Koninklijke Hoogheid,
Het uur, dat naadrend ons met blijde hoop vervulde,
Biedt u den welkomgroet van 't hartlijkst Vlaamsch onthaal.
Dees Stichting is een koningshulde
Aan onze koninklijke Taal,
Die de eelgesteenten van de Kracht en van het Schoone
in 't kunstig loofwerk draagt van haar Vorstinnekrone,
En, zeetlend in haar macht en recht.
Aan 't Wetboek van haar volk haar zegel heeft gehecht.
Ons Taalkring, mild beschermd van Landsbestuur en Koning,
Duur aan het Vlaamsche Volk, bestendigd door den Tijd,
Ruim aadmend in deze adelwoning,
Brengt, met de garven uit zijn vlijt
Gegroeid, het hoofd omkranst van frissche lauwerblâren,
Al jubel vierend om zijn eerste tiental jaren,
Aan zijn' Beschermheer hulde en dank...
Hoe deelt het Vlaamsche land in onzen Jubelklank!
Ons Kroonprins!
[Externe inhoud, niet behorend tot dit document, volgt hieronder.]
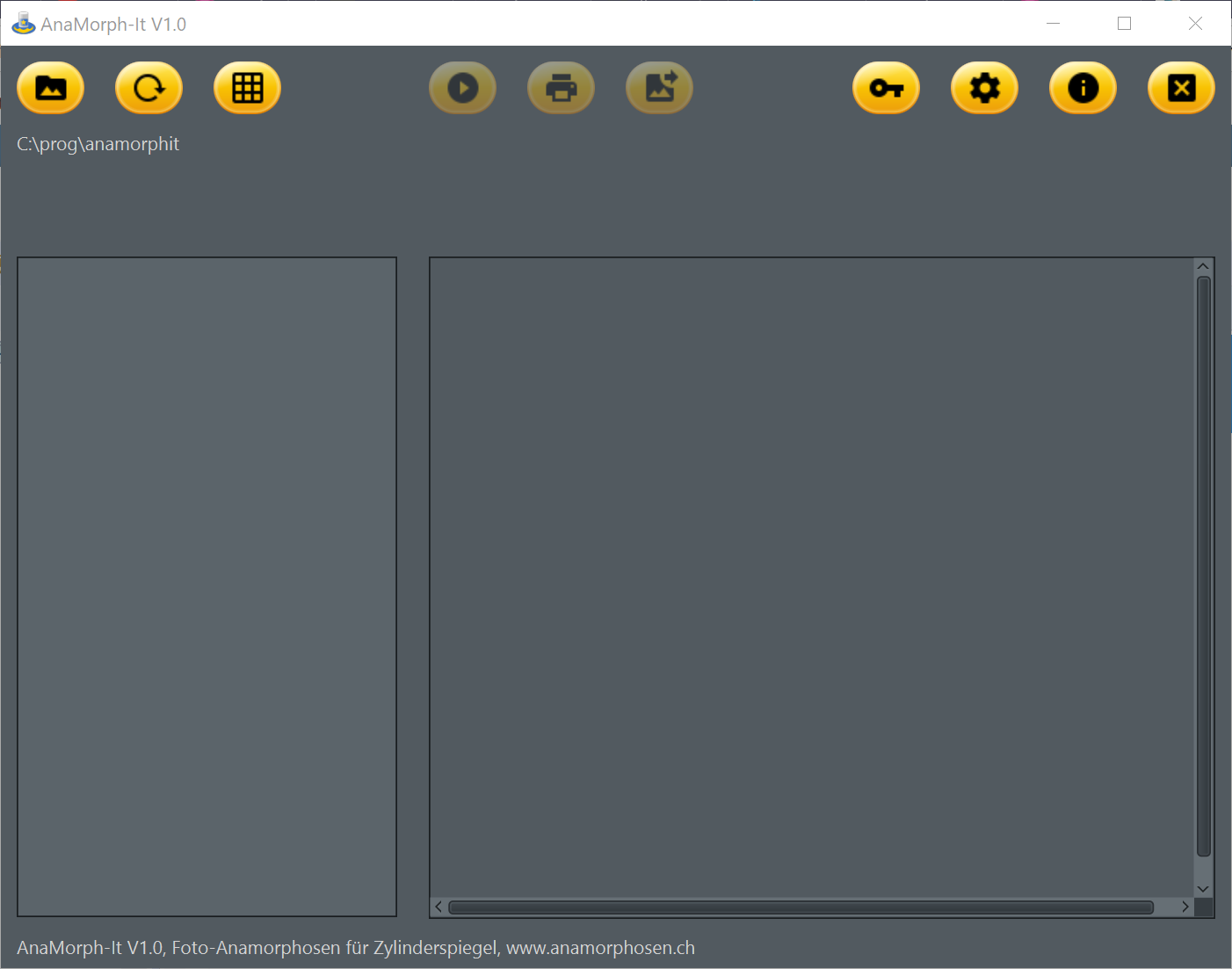
Task: Click the C:\prog\anamorphit path label
Action: [98, 144]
Belgie's hoop in lentebloei van dagen!
Laat ook ons Vlaamsche hulde U danken voor uw daad.
Het woord, dat, van uw lippen weggedragen,
Straks doór het luistrend Vlaandren gaat,
Geseind naar elke gouw, zal geestdrift ongemeten
Verwekken onder 't volk, bij duizend zegekreten:
Heil! heil! Ons vorstenhuis stemt met den Vlaming meê!
In Artevelde's oude steê,
Waar Willems, Ledeganck, van Duyse, Snellaert streden
Heeft Jonkvorst Albrecht ons zijn Vlaamsch geloof beleden.
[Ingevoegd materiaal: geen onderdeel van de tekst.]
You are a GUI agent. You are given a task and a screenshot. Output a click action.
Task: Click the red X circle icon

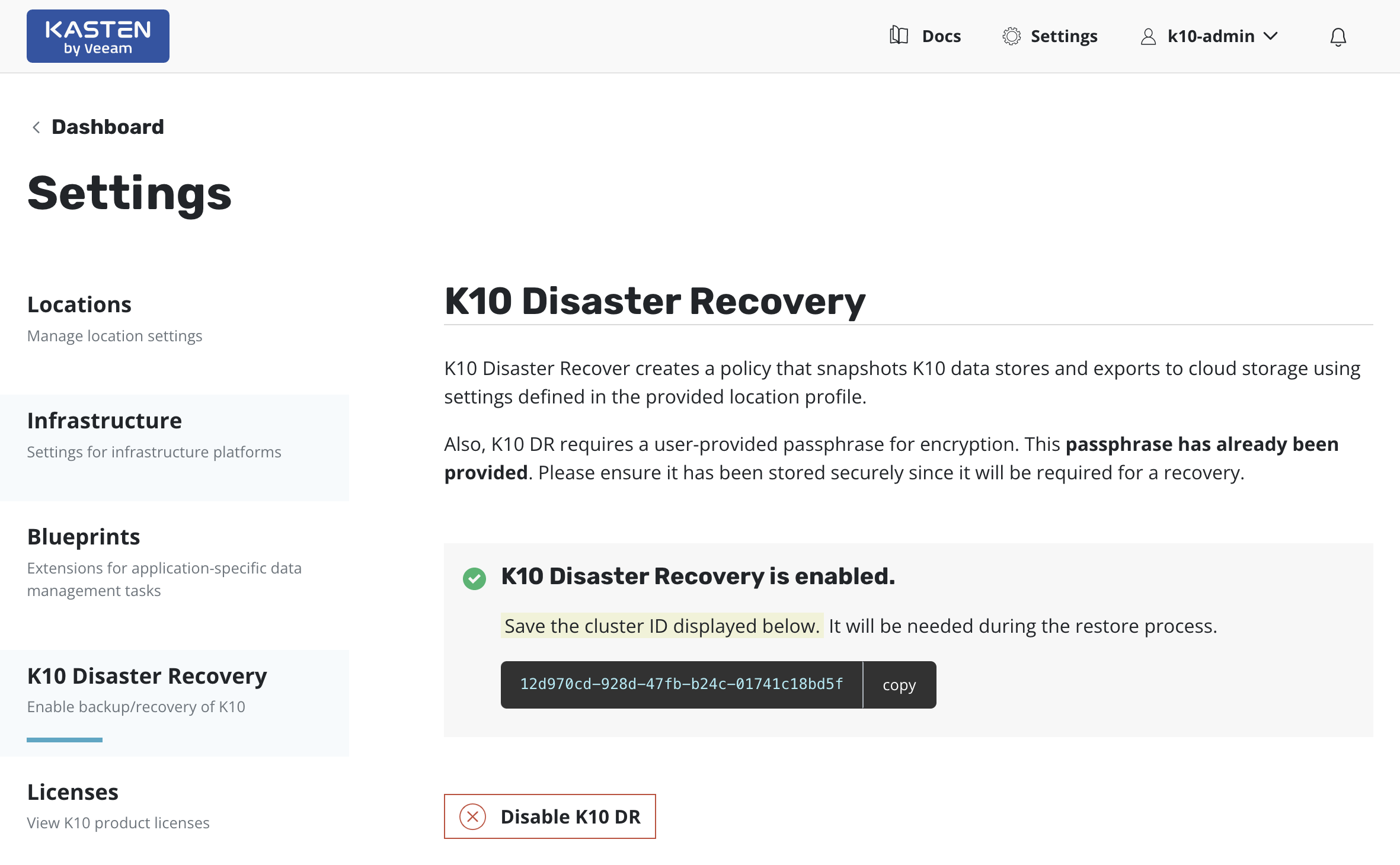[x=472, y=816]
Daarna gaf de Voorzitter, de Heer Gailliard, een overzicht van de werkzaamheden van de Academie gedurende de tien verloopen jaren; de Heer Alberdingk Thijm, hoogleeraar te Leuven, hield een redevoering over het onderwerp: De Kunst, steun van den Troon. Nadat de Secretaris van de Academie den uitslag van den taal- en letterkundigen prijskamp voor 1896 had bekend gemaakt en nadat de Prins, met een minzaam woord de diploma's had overhandigd aan de aanwezige prijswinnaars, nam Z.K.H. het woord in onze moedertaal om zijn vreugde uit te drukken, dat het hem gegeven was deze plechtige zitting bij te wonen, om zijn bijzonder achting te betuigen voor de HH. Gailliard, Claeys en Alberdingk-Thijm bij gelegenheid van de geleerde en verheven reden door hen voorgedragen; om de prijswinnaars geluk te wenschen en de Academie een toenemenden bloei toe te wenschen. Z.K.H. besloot met deze lovende woorden op het Vlaamsche Volk:
‘De Vlamingen van heden blijven hun voorouders waard, die een onzer dichters, van wien we eerlang het standbeeld in Vlaanderen zullen zien oprijzen, in onsterfelijke woorden heeft afgeschilderd:
Zij wilden wat was recht en wonnen wat zij wilden!